Japan Soccer League
- Season: 1972

= 1972 Japan Soccer League =

The 1972 season in Japanese football introduced a Second Division to the Japan Soccer League. Nine clubs were chosen from the 1971 Japanese Regional Leagues; when Nagoya Mutual Bank resigned from the League, a tenth club was chosen from the Kansai League.

==League tables==
===JSL First Division===
No relegation took place as the First Division was being expanded to 10 clubs.
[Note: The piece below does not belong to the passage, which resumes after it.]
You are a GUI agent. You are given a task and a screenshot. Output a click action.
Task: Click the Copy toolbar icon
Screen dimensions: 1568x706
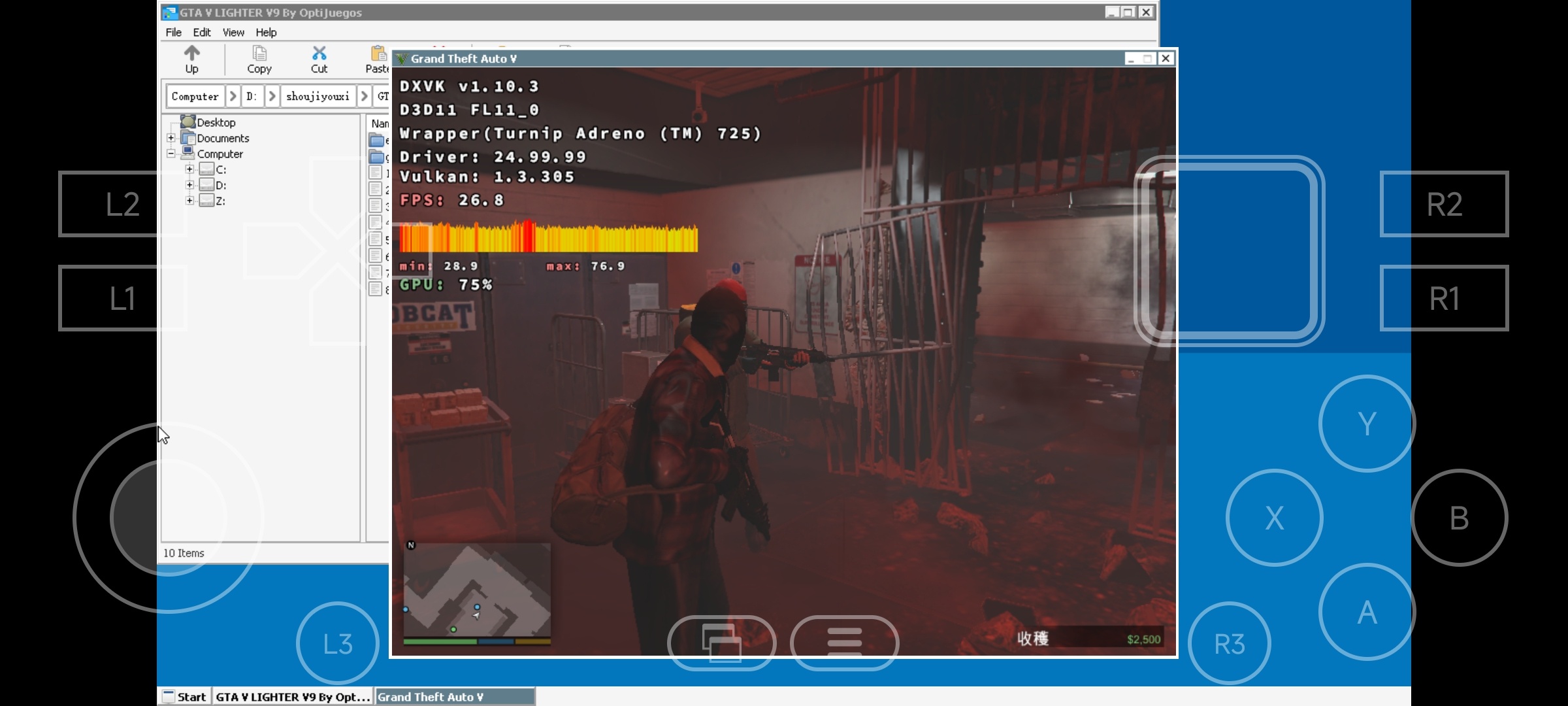tap(259, 53)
| Pos | Team | Pld | W | D | L | GF | GA | GD | Pts | Qualification |
| 1 | Hitachi | 14 | 9 | 3 | 2 | 36 | 16 | +20 | 21 | Champions |
| 2 | Yanmar Diesel | 14 | 7 | 6 | 1 | 30 | 11 | +19 | 20 |  |
| 3 | Toyo Industries | 14 | 7 | 2 | 5 | 20 | 13 | +7 | 16 |
| 4 | Mitsubishi Motors | 14 | 5 | 6 | 3 | 26 | 19 | +7 | 16 |
| 5 | Nippon Kokan | 14 | 4 | 5 | 5 | 15 | 18 | −3 | 13 |
| 6 | Nippon Steel | 14 | 4 | 4 | 6 | 22 | 30 | −8 | 12 |
| 7 | Furukawa Electric | 14 | 3 | 2 | 9 | 17 | 41 | −24 | 8 |
| 8 | Towa Real Estate | 14 | 2 | 2 | 10 | 11 | 29 | −18 | 6 |

===JSL Second Division===
Toyota Motors, later one of the Japanese big names as Nagoya Grampus, was crowned the inaugural Second Division champion. Tanabe Pharmaceutical, a club from Osaka, followed them into the expanded 10-team First Division. No relegations took place, to keep the Second Division at 10 clubs.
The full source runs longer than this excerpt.